Zombos Says: Fair
Please allow me to introduce myself
I’m a man of wealth and taste
If you meet me, have some
courtesy
Have some sympathy, and some
taste
Use all your well-learned
politesse
Or I’ll lay your soul to waste
from the song by The Rolling
Stones
How does one give sympathy to the devil? That’s the challenge Thomas Harris faced when writing his background story on the birth of one of the most riveting fictional human monsters, Hannibal Lecter.
Of course, the first question to ask is why do it? Giving tea and sympathy to a consummately evil character that sends shivers down your spine with just that look and just that smile is quite an accomplishment. Why ruin
it? When the Borg where humanized in Star Trek The Next Generation, the franchise lost a perfectly frightening bunch of monsters with no redeeming social values, and future stories lacked the visceral fear of resistance
is futile, prepare to be assimilated.
Not only do we learn how Hannibal becomes a cannibal—blame it on a traumatic life experience—we have to hear it through Thomas Harris’ flowery-mouth dialog appropriate for literature, not a movie. For a laconic character that’s short on words but long on cuisine, this is not a good thing; a known unknown-evil is more worrisome and scary than a known known-evil (to coin a phrase from Donald Rumsfeld).
Director Peter Webber ponderously poses every scene with self-conscious importance. This slows the pace throughout, and scenes where Hannibal begins to succumb to his guilt and insanity are lackluster because of
it. James A. Michener-styled background tableaux abound. With near-risible martial arts aunt’s (Li Gong) offerings to ancestral samurai, and a poorly thought through revelatory exposition capped by Hannibal crying “you ate my sister!” I imagine popcorn bounced off theater screens everywhere as audiences chuckled.
Adding to this undercooked souffle, Hannibal Lecter (Gaspard Ulliel) postures in every scene as if he’s doing a Vogue layout for Hannibal Lecter fashions. His ominous leering and malicious grinning doesn’t evoke any of the uncanny calmness of Anthony Hopkins more menacing portrayal. The look of this movie is given more importance than its substance.
Great care is taken to preserve this fashionably slick look, making everything ce chic when it should be
ugly and revolting. Hannibal’s growing insanity, growing thirst for revenge, looks so beautiful, like seeing his life story captured in a photo shoot for Vogue or Elle.
It’s Word War II, and young Hannibal, and his younger sister, are fleeing the Nazi’s. Their parents thought they had a safe haven in the woods, but that turns out to be a magnet for more atrocities. Tragedy strikes and both parents are killed. He and his sister must face the long, cold winter alone in a hostile environment. Mercenaries looking for food and a warm place to hide endanger the children. Food is scarce. Starvation sets in and hungry eyes stare at the children. The hunger is too much and it’s now a quick cheek pinch here, an arm tug there to find which, boy or girl, has more meat on their bones. Hannibal’s sister loses. He’s helpless as she’s brought outside to be slaughtered.

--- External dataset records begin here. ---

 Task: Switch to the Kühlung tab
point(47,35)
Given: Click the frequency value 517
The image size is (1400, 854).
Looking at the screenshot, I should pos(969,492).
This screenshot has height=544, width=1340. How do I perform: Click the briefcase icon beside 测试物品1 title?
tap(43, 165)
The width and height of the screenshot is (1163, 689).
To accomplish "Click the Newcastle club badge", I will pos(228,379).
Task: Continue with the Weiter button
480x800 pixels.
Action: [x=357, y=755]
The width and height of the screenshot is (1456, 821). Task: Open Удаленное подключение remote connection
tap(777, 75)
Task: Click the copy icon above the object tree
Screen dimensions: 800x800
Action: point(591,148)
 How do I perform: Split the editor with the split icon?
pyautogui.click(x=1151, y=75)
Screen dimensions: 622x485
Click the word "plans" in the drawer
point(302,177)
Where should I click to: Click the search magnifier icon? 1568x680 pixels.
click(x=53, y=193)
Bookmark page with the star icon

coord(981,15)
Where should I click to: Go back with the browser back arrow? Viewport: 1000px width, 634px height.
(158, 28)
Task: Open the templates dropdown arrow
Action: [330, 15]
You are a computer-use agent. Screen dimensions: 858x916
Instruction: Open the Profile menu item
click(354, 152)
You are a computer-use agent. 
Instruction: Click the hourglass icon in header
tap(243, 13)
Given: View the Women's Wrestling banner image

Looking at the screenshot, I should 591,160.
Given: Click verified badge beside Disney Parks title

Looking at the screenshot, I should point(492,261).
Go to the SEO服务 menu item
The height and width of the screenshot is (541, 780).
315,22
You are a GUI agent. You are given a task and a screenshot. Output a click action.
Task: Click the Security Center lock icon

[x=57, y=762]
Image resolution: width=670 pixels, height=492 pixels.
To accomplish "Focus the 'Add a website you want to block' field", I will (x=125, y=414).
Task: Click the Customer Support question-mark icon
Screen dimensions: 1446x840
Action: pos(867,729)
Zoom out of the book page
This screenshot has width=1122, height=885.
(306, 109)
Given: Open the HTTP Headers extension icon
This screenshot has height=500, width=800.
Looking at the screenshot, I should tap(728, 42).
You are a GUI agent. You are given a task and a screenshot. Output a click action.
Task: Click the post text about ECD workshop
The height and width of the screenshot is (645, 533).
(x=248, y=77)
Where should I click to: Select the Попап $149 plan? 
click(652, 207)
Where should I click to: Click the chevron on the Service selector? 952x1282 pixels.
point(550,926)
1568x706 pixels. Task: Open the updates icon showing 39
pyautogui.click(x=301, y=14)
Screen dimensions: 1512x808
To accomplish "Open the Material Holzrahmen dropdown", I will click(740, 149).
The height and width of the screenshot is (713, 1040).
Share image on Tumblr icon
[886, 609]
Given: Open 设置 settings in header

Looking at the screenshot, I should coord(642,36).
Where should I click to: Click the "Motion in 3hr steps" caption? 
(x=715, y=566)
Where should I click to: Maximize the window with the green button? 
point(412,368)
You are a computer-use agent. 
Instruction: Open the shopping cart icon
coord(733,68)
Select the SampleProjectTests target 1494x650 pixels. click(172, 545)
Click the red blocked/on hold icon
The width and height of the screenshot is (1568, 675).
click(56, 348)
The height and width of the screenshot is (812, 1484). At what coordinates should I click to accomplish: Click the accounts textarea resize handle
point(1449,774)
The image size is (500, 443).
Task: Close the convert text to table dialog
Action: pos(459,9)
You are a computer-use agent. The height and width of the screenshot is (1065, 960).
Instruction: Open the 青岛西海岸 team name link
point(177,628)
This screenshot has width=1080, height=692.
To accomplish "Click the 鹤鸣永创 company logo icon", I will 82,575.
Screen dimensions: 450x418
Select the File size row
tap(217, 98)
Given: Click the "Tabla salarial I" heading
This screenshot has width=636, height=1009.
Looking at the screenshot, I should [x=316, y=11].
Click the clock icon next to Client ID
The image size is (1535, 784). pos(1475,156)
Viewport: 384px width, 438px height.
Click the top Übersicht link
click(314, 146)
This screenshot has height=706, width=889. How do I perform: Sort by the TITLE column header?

Eight years later. Hannibal has lost everything, including his dignity, as his home is converted into an orphanage for bully-boys that grow tired of his nightmare-induced screams. Soon he’s off to Paris to see his aunt, Lady
Murasaki Shikibu, who prays to her ancestors’ samurai-suited shrine, and teaches Hannibal the fine art of hitting people with a stick while wearing copious padding. Hannibal admires her long and sharp Katana and enjoys rubbing it with clove oil to keep it sparkling.
An encounter with a fat butcher at the local market sets him down the non-vegetarian road of self-destruction. He takes time away from his medical school training to return to his crumbling home to retrieve the dog tags of the vile men who ate his little sister. He tracks them down one by one, making tasty dishes of cheeks and mushrooms, Emeril Legasse style. Either beheading them, or drowning them, or munching on them, there’s little revulsion generated. There is no suspense and no hint of that complex mix of Hannibal’s genius and madness.
As the bodies pile up, along with Hannibal’s growing culinary prowess, Inspector Popil (Dominic West) is hot on his trail. With insightful observations like “It’s vanilla. He reacts to nothing. It’s monstrous,” when viewing Hannibal’s polygraph test, and “What is he now? There’s not a word for it yet. For lack of a better word, we’ll call him a monster,” I had no doubt the inspector would fail to get his man.
In the final confrontation between the man who led the mercenaries to consume Hannibal’s little sister and the revenge-consumed Hannibal, the meeting is passionless. But it looks good.
Hannibal Rising is presented like one of those plastic fake food displays you see in Japanese restaurants.
They look almost good enough to eat. Almost. But plastic is plastic.